Edmund Randolph was born in Tazewell Hall, Williamsburg, VA. His parents were Ariana Jenings and John Randolph. Edmund attended the College of William and Mary and continued his education by studying the law under his father's tutelage. When the Revolution broke out, father and son followed different paths. John Randolph, a Loyalist, followed the royal governor, Lord Dunmore, to England, in 1775. Edmund then lived with his uncle Peyton Randolph, a prominent figure in Virginia politics. During the war Edmund served as an aide-de-camp to General Washington and also attended the convention that adopted Virginia's first state constitution in 1776. He was the convention's youngest member at age 23. Randolph married Elizabeth Nicholas in 1776. Randolph continued to advance in the political world. He became mayor of Williamsburg and Virginia's attorney-general. In 1779 he was elected to the Continental Congress, and in November 1786 Randolph became Governor of Virginia. In 1786 he was a delegate to the Annapolis Convention.
---
■ **Requirements**
Summarize the passage on Edmund Randolph in two sentences.

■ **Dataset excerpt**
---
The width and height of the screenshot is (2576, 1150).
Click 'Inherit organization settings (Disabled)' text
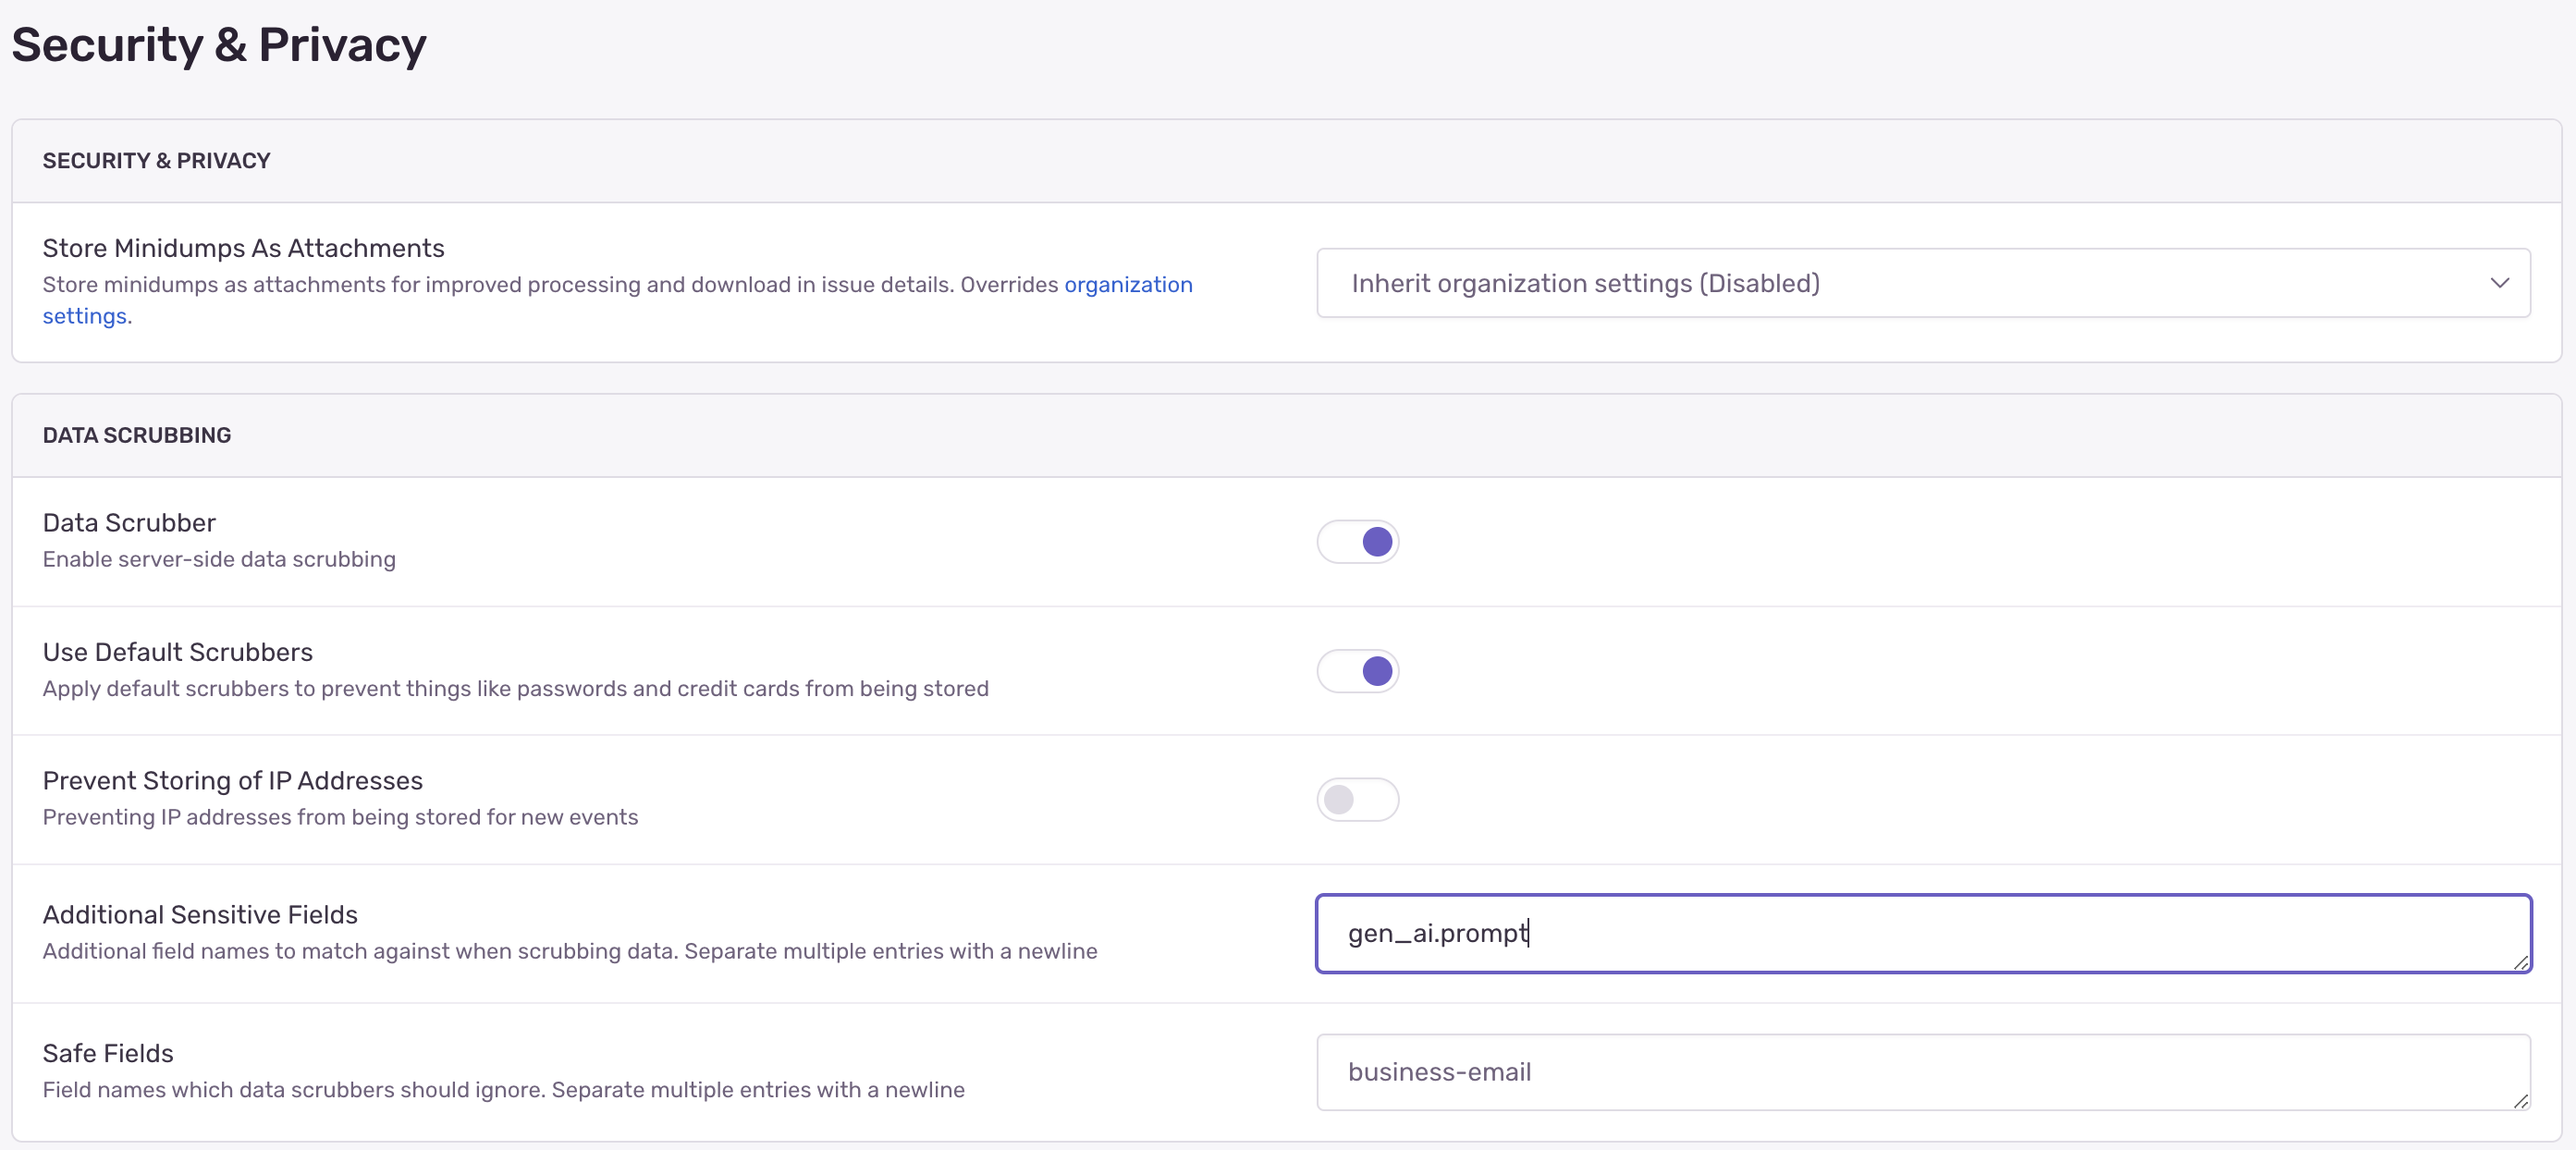coord(1585,283)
---
■ **Reply to the exercise**
Edmund Randolph, born at Tazewell Hall in Williamsburg, Virginia, attended the College of William and Mary and studied law under his father, a Loyalist who followed Lord Dunmore to England in 1775, after which Edmund lived with his uncle Peyton Randolph. During the war he served as an aide-de-camp to General Washington and was the youngest member of the 1776 convention that adopted Virginia's first state constitution, and he went on to become mayor of Williamsburg, Virginia's attorney-general, a member of the Continental Congress in 1779, and Governor of Virginia in November 1786.